== Data for review

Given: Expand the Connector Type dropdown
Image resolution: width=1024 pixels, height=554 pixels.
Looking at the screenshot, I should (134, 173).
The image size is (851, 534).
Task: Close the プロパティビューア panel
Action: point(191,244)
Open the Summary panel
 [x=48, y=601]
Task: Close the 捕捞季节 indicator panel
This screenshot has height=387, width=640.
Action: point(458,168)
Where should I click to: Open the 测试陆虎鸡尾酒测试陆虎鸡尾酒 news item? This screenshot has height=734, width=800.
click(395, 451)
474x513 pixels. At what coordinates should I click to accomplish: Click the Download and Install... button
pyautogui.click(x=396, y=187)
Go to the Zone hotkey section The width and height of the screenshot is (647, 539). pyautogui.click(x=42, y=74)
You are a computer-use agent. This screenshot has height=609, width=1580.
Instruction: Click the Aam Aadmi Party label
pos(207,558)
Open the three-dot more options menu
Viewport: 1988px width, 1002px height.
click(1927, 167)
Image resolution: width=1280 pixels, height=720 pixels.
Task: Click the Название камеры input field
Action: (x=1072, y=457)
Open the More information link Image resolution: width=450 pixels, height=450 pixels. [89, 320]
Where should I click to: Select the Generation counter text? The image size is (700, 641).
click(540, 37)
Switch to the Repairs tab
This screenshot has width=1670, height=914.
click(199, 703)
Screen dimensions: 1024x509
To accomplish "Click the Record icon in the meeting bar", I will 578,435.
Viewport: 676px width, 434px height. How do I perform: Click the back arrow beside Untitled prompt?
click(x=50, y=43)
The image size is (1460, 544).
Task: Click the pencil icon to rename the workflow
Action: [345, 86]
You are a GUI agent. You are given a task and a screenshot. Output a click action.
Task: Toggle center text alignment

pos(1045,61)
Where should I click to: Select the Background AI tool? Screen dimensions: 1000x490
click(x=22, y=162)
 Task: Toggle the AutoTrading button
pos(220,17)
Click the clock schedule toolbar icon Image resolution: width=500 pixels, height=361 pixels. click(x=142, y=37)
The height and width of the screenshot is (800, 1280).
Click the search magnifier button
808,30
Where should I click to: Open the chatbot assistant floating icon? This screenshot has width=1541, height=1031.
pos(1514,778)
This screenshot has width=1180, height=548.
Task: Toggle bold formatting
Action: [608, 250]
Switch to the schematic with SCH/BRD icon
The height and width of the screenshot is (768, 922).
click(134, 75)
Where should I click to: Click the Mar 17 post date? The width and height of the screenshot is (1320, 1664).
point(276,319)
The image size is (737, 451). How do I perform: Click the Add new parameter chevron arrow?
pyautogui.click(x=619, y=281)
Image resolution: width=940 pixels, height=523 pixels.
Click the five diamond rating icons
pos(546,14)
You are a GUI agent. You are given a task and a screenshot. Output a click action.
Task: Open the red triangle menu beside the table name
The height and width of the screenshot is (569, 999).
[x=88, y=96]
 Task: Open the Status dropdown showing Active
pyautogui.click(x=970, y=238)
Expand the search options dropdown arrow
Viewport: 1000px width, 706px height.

====

== Activity ==
Copy each of the records above so that nothing differs from the original.

== Expected output ==
Given: Expand the Connector Type dropdown
Image resolution: width=1024 pixels, height=554 pixels.
Looking at the screenshot, I should (134, 173).
The image size is (851, 534).
Task: Close the プロパティビューア panel
Action: point(191,244)
Open the Summary panel
 [x=48, y=601]
Task: Close the 捕捞季节 indicator panel
This screenshot has height=387, width=640.
Action: point(458,168)
Where should I click to: Open the 测试陆虎鸡尾酒测试陆虎鸡尾酒 news item? This screenshot has height=734, width=800.
click(395, 451)
474x513 pixels. At what coordinates should I click to accomplish: Click the Download and Install... button
pyautogui.click(x=396, y=187)
Go to the Zone hotkey section The width and height of the screenshot is (647, 539). pyautogui.click(x=42, y=74)
You are a computer-use agent. This screenshot has height=609, width=1580.
Instruction: Click the Aam Aadmi Party label
pos(207,558)
Open the three-dot more options menu
Viewport: 1988px width, 1002px height.
click(1927, 167)
Image resolution: width=1280 pixels, height=720 pixels.
Task: Click the Название камеры input field
Action: (x=1072, y=457)
Open the More information link Image resolution: width=450 pixels, height=450 pixels. [89, 320]
Where should I click to: Select the Generation counter text? The image size is (700, 641).
click(540, 37)
Switch to the Repairs tab
This screenshot has width=1670, height=914.
click(199, 703)
Screen dimensions: 1024x509
To accomplish "Click the Record icon in the meeting bar", I will 578,435.
Viewport: 676px width, 434px height. How do I perform: Click the back arrow beside Untitled prompt?
click(x=50, y=43)
The image size is (1460, 544).
Task: Click the pencil icon to rename the workflow
Action: [345, 86]
You are a GUI agent. You are given a task and a screenshot. Output a click action.
Task: Toggle center text alignment

pos(1045,61)
Where should I click to: Select the Background AI tool? Screen dimensions: 1000x490
click(x=22, y=162)
 Task: Toggle the AutoTrading button
pos(220,17)
Click the clock schedule toolbar icon Image resolution: width=500 pixels, height=361 pixels. click(x=142, y=37)
The height and width of the screenshot is (800, 1280).
Click the search magnifier button
808,30
Where should I click to: Open the chatbot assistant floating icon? This screenshot has width=1541, height=1031.
pos(1514,778)
This screenshot has width=1180, height=548.
Task: Toggle bold formatting
Action: [608, 250]
Switch to the schematic with SCH/BRD icon
The height and width of the screenshot is (768, 922).
click(134, 75)
Where should I click to: Click the Mar 17 post date? The width and height of the screenshot is (1320, 1664).
point(276,319)
The image size is (737, 451). How do I perform: Click the Add new parameter chevron arrow?
pyautogui.click(x=619, y=281)
Image resolution: width=940 pixels, height=523 pixels.
Click the five diamond rating icons
pos(546,14)
You are a GUI agent. You are given a task and a screenshot. Output a click action.
Task: Open the red triangle menu beside the table name
The height and width of the screenshot is (569, 999).
[x=88, y=96]
 Task: Open the Status dropdown showing Active
pyautogui.click(x=970, y=238)
Expand the search options dropdown arrow
Viewport: 1000px width, 706px height.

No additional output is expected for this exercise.